Shaky/Confusing Start to TRT, Looking for Progress and Success

With TRT, RBC should increase, not decrease.

HTC was close to 50. When you get to some high T levels, HTC will be too high and you will need to donate blood, have blood removed or perhaps live with lower T levels. You need to avoid added iron [enriched] in vitamins, breads, rice, breakfast cereals, flour etc. The steady doses of T from dosing suggested are HTC friendly compared to the peaks of weekly injections.

You seem to be a T hypermetabolizer and such guys need to take 300mg/week to get where others are at 100mg/week. And the effective half-life is a lot shorter too. So while weekly injections are too far apart and we suggest twice a week, in this case, that is inadequate and EOD/E2D injections are required.

Self inject 86mg T EOD [every other day], subq over upper leg with #29 1/2" 0.5ml insulin syringe, slow to load. Subq is fully absorbed, but slower with smoother serum levels.

At age 38, fertility probably not a concern, but when you get on effective TRT your testes will shrink if not already. 250iu hCG subq EOD preserves the testes.

You need to be testing E2 - estradiol and almost all guys benefit from been near E2=22pg/ml and almost always anastrozole is needed for that. Try 0.5mg anastrozole twice a week. Do E2 labs after 3 weeks.

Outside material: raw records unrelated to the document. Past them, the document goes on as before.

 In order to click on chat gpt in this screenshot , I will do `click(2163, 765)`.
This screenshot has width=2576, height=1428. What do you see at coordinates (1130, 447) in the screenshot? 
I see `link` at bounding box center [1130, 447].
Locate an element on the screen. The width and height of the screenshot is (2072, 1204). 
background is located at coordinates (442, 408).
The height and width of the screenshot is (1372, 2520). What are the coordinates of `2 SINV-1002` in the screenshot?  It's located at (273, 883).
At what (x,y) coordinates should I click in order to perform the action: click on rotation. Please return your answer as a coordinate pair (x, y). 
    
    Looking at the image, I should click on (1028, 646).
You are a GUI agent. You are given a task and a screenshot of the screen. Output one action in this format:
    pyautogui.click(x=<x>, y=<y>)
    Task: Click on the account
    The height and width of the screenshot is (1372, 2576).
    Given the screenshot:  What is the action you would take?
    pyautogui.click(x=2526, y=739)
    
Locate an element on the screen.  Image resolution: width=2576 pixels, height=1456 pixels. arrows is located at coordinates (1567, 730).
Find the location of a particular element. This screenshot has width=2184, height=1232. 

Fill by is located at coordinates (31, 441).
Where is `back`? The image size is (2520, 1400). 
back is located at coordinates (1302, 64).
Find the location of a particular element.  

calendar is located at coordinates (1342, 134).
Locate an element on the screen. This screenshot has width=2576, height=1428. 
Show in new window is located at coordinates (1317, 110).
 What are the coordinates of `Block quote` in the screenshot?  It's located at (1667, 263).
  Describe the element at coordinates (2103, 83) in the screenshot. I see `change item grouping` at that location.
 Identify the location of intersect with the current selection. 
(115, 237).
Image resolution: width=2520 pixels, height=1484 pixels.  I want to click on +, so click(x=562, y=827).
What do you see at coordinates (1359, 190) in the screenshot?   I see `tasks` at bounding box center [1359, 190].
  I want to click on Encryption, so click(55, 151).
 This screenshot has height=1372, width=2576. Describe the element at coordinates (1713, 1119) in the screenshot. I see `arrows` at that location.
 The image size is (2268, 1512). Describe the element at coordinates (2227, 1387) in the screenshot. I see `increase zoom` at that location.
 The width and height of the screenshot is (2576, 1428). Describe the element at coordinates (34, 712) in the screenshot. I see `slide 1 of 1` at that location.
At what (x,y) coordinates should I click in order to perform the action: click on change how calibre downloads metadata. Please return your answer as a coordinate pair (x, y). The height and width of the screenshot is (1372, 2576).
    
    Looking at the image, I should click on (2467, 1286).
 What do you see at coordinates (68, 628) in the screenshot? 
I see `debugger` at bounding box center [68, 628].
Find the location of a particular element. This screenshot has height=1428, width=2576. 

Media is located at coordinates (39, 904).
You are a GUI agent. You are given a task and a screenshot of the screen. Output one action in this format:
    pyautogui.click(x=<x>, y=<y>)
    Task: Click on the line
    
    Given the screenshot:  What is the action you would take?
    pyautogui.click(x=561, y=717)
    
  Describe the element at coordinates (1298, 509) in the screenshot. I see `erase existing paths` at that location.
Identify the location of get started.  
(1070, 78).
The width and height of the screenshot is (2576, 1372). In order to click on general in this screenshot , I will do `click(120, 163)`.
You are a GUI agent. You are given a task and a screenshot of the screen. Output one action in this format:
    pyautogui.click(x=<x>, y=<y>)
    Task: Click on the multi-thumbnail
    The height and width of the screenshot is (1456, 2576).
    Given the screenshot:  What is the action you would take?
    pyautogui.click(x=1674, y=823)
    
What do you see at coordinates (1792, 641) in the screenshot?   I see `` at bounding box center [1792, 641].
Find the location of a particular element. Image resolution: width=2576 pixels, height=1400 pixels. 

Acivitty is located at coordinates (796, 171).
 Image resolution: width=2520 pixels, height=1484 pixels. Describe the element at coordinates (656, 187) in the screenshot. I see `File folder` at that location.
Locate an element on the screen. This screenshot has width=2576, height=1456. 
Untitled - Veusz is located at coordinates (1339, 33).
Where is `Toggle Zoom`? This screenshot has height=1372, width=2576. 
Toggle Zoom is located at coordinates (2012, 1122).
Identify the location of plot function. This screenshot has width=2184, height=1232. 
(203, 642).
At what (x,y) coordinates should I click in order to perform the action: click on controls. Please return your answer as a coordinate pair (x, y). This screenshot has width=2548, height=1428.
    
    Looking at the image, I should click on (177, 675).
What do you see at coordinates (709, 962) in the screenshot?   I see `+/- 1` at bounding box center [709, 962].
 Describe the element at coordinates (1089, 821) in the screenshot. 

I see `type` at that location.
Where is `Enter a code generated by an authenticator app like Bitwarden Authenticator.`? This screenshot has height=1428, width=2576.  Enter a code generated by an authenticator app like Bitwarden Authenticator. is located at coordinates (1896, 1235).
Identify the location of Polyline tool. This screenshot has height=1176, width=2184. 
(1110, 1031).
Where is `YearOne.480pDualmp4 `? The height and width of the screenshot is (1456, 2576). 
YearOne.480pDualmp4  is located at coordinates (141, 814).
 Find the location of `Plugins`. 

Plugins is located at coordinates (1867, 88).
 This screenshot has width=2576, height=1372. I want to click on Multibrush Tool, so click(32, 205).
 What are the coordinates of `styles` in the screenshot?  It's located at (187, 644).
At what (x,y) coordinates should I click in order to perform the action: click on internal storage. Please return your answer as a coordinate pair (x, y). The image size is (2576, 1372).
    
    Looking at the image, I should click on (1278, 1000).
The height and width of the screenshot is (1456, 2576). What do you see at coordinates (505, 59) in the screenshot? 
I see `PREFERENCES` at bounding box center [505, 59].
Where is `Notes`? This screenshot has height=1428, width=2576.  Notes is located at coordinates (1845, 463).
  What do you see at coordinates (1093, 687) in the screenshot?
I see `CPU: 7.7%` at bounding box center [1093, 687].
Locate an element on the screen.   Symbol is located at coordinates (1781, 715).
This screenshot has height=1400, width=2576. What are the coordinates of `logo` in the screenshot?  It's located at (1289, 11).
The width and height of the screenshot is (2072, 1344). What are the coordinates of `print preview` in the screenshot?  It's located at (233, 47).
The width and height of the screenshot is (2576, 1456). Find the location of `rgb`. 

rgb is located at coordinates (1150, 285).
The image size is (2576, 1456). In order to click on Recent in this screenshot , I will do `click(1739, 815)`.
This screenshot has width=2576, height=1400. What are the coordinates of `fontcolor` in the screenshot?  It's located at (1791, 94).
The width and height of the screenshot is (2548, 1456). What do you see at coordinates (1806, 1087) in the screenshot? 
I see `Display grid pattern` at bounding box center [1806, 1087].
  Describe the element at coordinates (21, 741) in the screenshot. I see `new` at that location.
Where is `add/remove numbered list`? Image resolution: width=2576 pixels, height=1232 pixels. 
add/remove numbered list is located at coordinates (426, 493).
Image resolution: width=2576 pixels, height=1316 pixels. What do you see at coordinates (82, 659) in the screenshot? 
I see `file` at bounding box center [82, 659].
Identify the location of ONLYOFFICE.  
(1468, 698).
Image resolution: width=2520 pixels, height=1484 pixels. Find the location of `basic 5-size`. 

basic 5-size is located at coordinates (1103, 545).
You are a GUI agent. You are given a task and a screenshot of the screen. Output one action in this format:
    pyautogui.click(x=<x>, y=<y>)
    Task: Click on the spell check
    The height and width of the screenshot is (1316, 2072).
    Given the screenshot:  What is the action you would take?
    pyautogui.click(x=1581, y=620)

Try to get FT tested direct instead of calculated.

If you get labs with E2=30 while using anastrozole, you can get to E2=22pg/ml by dose change factor of 30/22 - the magic of a competitive drug.

Almost all doctors a rather useless at male hormone care. Doing things right requires knowledge and making an effort to understand some complexities. You can understand what is needed and why by reading the stickies. You can show some of this to your doc. Doctors are the biggest problem, so there is a link on finding a TRT doc.

You did not get TSH tested. Thyroid is a major hormone system and low thyroid hormone has most of the same symptoms as low-T. Please conform to last paragraph in this post.

Please read the stickies found here: About the T Replacement Category - #2 by KSman

  • advice for new guys - need more info about you
  • things that damage your hormones
  • protocol for injections
  • finding a TRT doc

Evaluate your overall thyroid function by checking oral body temperatures as per the thyroid basics sticky. Thyroid hormone fT3 is what gets the job done and it regulates mitochondrial activity, the source of ATP which is the universal currency of cellular energy. This is part of the body’s temperature control loop. This can get messed up if you are iodine deficient. In many countries, you need to be using iodized salt. Other countries add iodine to dairy or bread.